We’re getting Christmas Carol vibes from this whole experience, with each spirit trying to tell or teach Rick something. While Sasha regurgitates Hersel’s theme on things becoming good in the end whether Rick lives or dies, her purpose in this dream is also to emphasize that the world is about many people working together and not just Rick. In other words, the world will go on in his absence.
When Rick awakes, he realizes he’s been tossed off the horse. (Side note: If there has ever been a non-human character that I wanted to die it would have to be that horse. Forget Negan; that horse is accountable for all my pain this season.)

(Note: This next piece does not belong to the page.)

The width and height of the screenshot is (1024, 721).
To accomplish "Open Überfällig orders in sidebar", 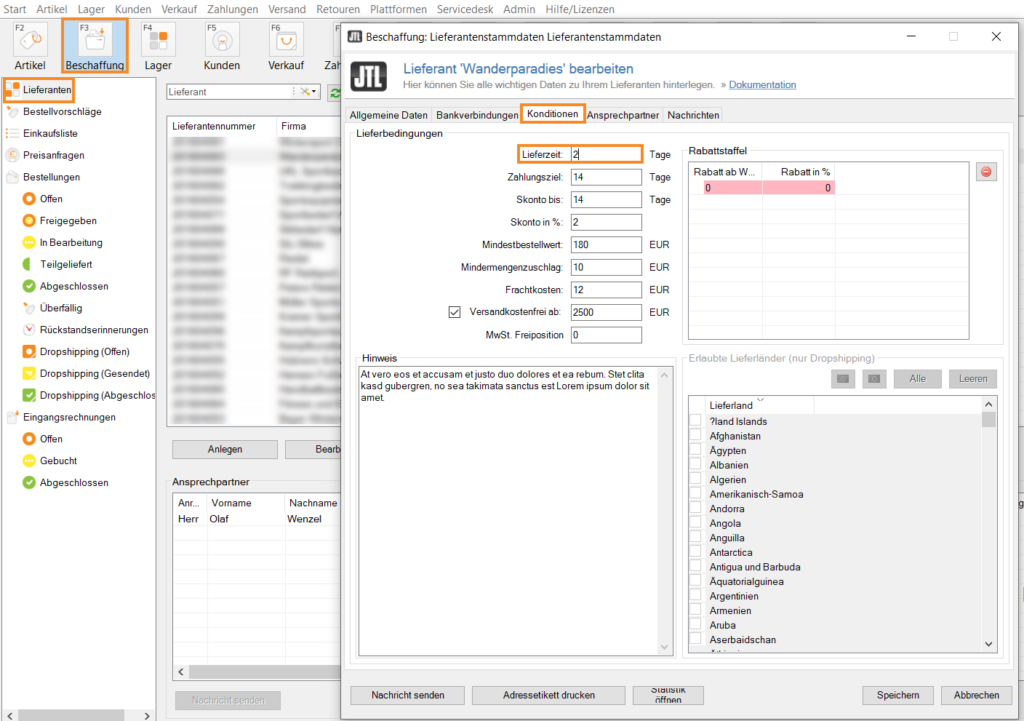I will (60, 308).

At this point, Rick can barely walk and is bleeding profusely. He ends up in the bridge camp that is seemingly empty, but is not because the people who died during the Kingdom/Savior fight last episode are now walkers. Rick escapes the new herd following him, and ends up at the bridge.
He collapses on the other side of the bridge and is relieved to find Michonne, Daryl, Maggie, and the others swarm in to kill the walkers. Michonne holds Rick and tells him that she fell in love with him cause he’s a fighter and Rick needs to fight. Rick tells Michonne that she’s his family and he found her. And that’s when you notice that the others only cleared off one round of the walker herd and are standing at the bridge facing Michonne and Rick like a cast waiting to bow at the end of a Broadway show. This is not real, and Rick says as much.

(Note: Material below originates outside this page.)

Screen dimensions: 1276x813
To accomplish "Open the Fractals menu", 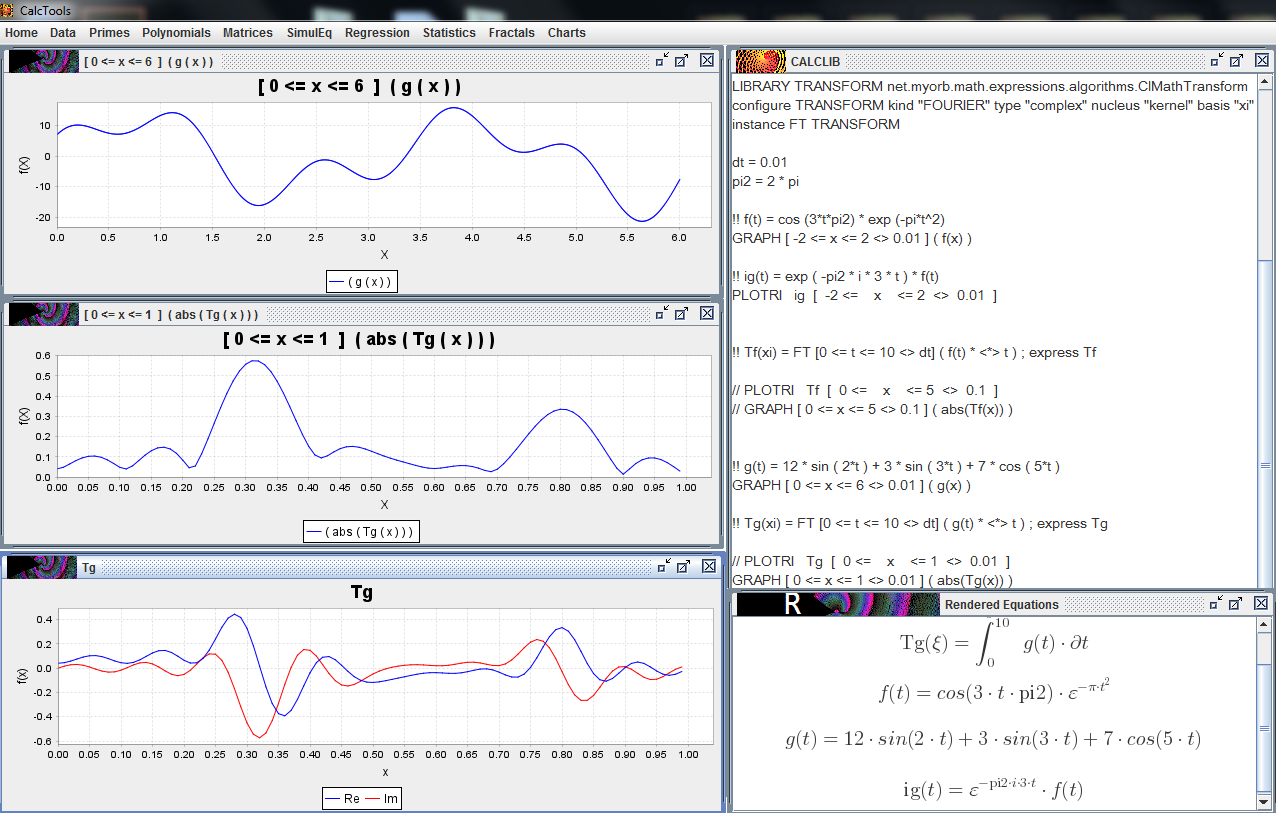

Rick wakes up again, and the walkers are walking over the unfinished bridge. And get this, the herd’s weight isn’t enough to cause the bridge’s collapse. Some walkers even make it across to Rick. An arrow kills off a walker, and that’s when Rick realizes that the real Michonne, Daryl, and Maggie have arrived. This time he waves them off to let him be as he plans to go down with the walkers.
Daryl is the only one that respects this decision and stays back to kill off walkers with his bow to allow Rick more time. A walker knocked off some dynamite on the bridge, and Rick aims with his gun to blow it up and the herd. Michonne and the others never make it to help. Carol and Maggie end up having to hold Michonne back as Rick aims his gun at the dynamite. The whole bridge blows up with Rick …or did it?

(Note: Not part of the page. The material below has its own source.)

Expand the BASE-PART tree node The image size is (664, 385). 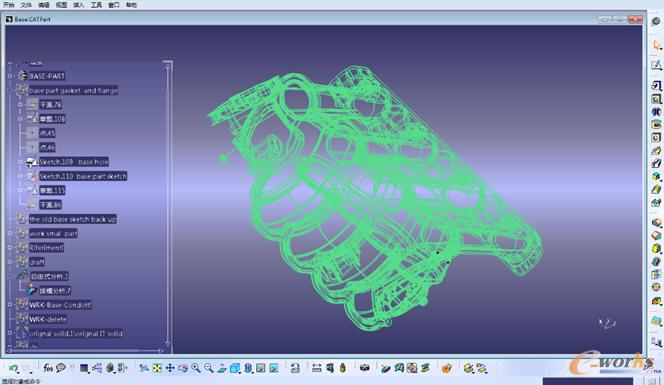[x=10, y=76]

We learn Rick was close to the bridge, but he wasn’t that close.
Earlier, Anne received a radio call from the helicopter people while trying to drive off in a car that refused to turn on. They ask for their “A,” and warn her that she better not be up to anything sneaky. Anne assures them that everything is in order. After Rick’s explosion, Anne reaches out from downriver to the helicopter people desperately hoping to save the person that once saved her by offering them a “B”. Anne makes it on the helicopter with a heavily bandaged Rick who is very much alive to the sound of the same track that played when Glenn saved Rick in Atlanta during the first season.
There’s a time jump and a few strangers wrangle with some walkers till an unknown savior shoots all the walkers down. The small group walks into the woods to discover a little girl had been the culprit with a gun wearing a sheriff’s hat. The same hat that Carl once wore.
She introduces herself as Judith Grimes… and we realize we’ve hit a new time jump, and have a new (little) hero to lead us.
Undead Afterthoughts
- Rick is still alive! With that being said, Scott Gimple stated on The Talking Dead that the actor is set to star in multiple Walking Dead films. Where will this new journey leave Rick Grimes and what will his new challenges be?
- I’m guessing they couldn’t get Carl or Glenn on the show for this last goodbye, as they were both closer to Rick then Sasha ever was. It would have been nice to see Carl give his dad permission to let go of his dream.
- Judith Grimes is now old enough to take on the legacy of the Grimes name, and we can’t wait to see what’s in store for her.